Jadi masih memerlukan waktu untuk mencari dan mengidntifikasi CVR yang sudah ditemukan. Paling tidak untuk waktu dekat KNKT sudah bisa meneliti rekaman suara pada CVR pesawat Sukhoi Superjet 100.

KESIMPULAN
Saat ini, kotak hitam atau black box merupakan benda utama yang harus ditemukan pasca terjadinya suatu kecelakaan pesawat. Banyak peristiwa kecelakaan pesawat yang kemudian dapat diketahui penyebab terjadinya kecelakaan tersebut, dari informasi yang ada pada black box.

Seperti pada kasus kecelakaan pesawat sebelumnya. Yaitu Garuda Indonesia dan Pesawat Adam Air yang jatuh lima tahun lalu. Berhasil diketahui penyebab kecelakaan melalui informasi yang diperoleh dari kotak hitam pesawat tersebut.

Kotak hitam atau Black Box merupakan bagian dari pesawat yang dapat memberikan informasi mengenai jatuhnya pesawat.

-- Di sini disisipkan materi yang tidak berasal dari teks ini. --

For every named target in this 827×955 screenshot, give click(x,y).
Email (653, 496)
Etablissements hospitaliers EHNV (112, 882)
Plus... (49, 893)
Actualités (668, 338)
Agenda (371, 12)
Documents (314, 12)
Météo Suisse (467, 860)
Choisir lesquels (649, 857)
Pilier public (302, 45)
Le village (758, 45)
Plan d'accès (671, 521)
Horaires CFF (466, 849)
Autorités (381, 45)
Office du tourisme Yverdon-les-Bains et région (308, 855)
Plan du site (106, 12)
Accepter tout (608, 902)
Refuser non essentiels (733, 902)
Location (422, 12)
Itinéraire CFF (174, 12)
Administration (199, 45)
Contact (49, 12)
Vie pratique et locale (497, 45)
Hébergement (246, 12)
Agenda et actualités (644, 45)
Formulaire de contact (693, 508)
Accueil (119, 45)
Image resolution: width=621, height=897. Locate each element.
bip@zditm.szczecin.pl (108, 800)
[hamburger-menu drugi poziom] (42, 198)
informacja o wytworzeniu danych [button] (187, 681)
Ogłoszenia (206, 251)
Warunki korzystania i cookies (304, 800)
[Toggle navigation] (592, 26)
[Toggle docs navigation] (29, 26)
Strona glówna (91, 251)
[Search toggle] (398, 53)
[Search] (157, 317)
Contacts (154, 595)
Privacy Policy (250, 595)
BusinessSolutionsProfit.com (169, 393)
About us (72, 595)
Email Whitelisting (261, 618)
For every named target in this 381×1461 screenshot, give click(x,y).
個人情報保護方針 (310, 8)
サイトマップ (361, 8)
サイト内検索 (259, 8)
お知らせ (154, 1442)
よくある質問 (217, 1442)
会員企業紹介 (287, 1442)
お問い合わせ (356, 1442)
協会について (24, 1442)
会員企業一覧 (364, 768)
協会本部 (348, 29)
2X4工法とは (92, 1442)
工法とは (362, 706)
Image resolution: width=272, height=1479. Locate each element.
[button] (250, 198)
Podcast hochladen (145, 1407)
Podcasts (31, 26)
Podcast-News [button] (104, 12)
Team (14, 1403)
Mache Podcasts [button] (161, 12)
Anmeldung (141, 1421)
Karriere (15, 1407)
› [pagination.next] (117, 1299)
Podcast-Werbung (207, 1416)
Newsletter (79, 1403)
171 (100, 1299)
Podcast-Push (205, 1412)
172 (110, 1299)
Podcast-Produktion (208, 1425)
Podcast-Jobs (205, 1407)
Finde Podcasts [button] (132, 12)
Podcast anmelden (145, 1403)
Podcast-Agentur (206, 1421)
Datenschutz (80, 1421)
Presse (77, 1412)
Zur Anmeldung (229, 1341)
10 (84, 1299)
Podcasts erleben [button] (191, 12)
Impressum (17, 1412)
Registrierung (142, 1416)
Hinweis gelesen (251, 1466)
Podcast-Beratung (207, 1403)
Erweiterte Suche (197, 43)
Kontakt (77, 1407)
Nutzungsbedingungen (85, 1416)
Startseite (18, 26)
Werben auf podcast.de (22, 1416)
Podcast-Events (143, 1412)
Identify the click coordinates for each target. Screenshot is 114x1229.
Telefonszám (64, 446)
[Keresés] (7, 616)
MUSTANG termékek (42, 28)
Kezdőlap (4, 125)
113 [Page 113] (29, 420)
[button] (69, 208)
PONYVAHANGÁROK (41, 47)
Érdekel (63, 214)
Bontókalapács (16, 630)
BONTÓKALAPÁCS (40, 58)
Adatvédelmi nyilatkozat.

Benda ini berfungsi merekam semua komunikasi di dalam pesawat antara pilot dan co pilot serta semua kru penerbangan dan suara mesin-mesin lainnya yang berada di cockpit. Benda ini pertama kali dibuat pada tahun 1953, oleh seorang Ilmuwan Aeronautical Research Laboratory (ARL) di Australia bernama David Warren.

Cara kerja alat ini hampir sama dengan mesin perekam. Yaitu merekam semua jalur komunikasi yang terjadi di dalam pesawat. Sehingga dari rekaman komunikasi yang berlangsung, dapat diketahui penyebab jatuhnya pesawat. Kotak hitam atau black box terdiri dari dua bagian utama, yaitu Flight Data Recorder (FDR) dan Cockpit Voicer Recorder (CVR). Kedua komponen ini berfungsi mengumpulkan data komunikasi yang akan diolah menjadi informasi. Sehingga nantinya dapat diperoleh kesimpulan mengenai penyebab terjadinya kecelakaan pesawat terbang.

Sesuai namanya, CVR ini merekam data-data percakapan pilot di dalam kokpit. CVR ini ada 4 saluran yang merekam percakapan: Saluran 1 terhubung dengan pengeras suara yang biasa digunakan pramugari kepada penumpang Saluran 2 terhubung dengan co-pilot. Saluran 3 terhubung dengan pilot yang terhubung dengan air traffic controller (ATC). Saluran 4 merekam seputar suasa kokpit, misalnya mesin yang berisik atau hujan.

Sedangkan FDR berfungsi untuk merekam data-data penerbangan. alat ini merekam data-data teknis pesawat seperti ketinggian, kecepatan, putaran mesin, radar, auto pilot dan lain-lain. Ada 5 sampai 300 parameter data penerbangan yang direkam dalam kotak hitam ini.
FDR mempunyai durasi rekaman hingga 25-30 jam. Artinya setelah 25-30 jam, data akan terhapus dengan sendirinya. Data yang diperoleh lantas ditampilkan dalam bentuk grafik maupun transkrip apabila data tersebut berupa percakapan. Kemudian data bisa divisualkan dengan animasi melalui software, yang salah satunya bernama Insight View. Dengan demikian bisa diperkirakan posisi pesawat terakhir sebelum kecelakaan. CVR dan FDR ini akan hidup secara otomatis apabila mesin pesawat dihidupkan.

Sesungguhnya, hasil analisa dari Black Box bukanlah satu-satunya sumber untuk dapat menyimpulkan penyebab suatu kecelakaan. Perlu juga menggabungkan dan mengsinkronisasikannya dengan berbagai macam temuan lainnya untuk dapat menyimpulkan secara utuh dan komprehensif penyebab peristiwa kecelakaan suatu pesawat.